Josh's boring drivel is now interactive! Now you can click on the "interactive drivel" link at the bottom of each post, and add your own comments!

Have fun!

Josh Likes RSS 

My predictions for 2004: RSS internet technology will become mainstream. I recently started using news aggregators, and I think it has totally changed my internet experience. I figure it is only a matter of time before everyone starts using these.

RSS feeds are basically headline lists that are published by websites. So if you have some websites that you enjoy reading, you can tell your news aggregator software where the rss feed for that website is located, and it will periodically check it and let you know what is new on that website. After reading the headline, if you are interested, you can click on a link and read the actual artical.

I started using bloglines.com. This is a web based aggregator, so anywhere I have an internet connection, I can log in, and see what is new with the feeds that I am interested in.

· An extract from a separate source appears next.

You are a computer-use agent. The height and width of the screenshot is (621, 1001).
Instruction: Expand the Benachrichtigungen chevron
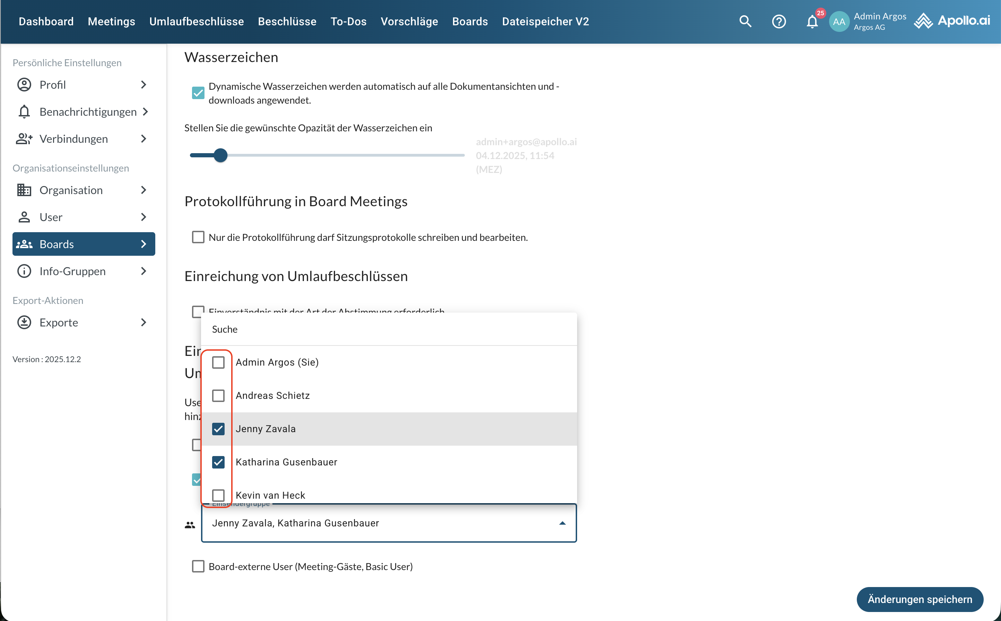145,112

Bloglines also has a feature that allows you to have mailing lists sent directly to your bloglines account. Bloglines makes up an email for you to subscribe with, and when email arrives in that account, it displays it in your aggregator. When you are not interested in reading the newsletter or when the email address begins receiveing spam, you simply unsubscribe in your aggregator, and the email address is no longer valid.

Setting up the account on bloglines is pretty easy. They also have a feature that recomends feeds for you, so it is pretty easy to find stuff to read.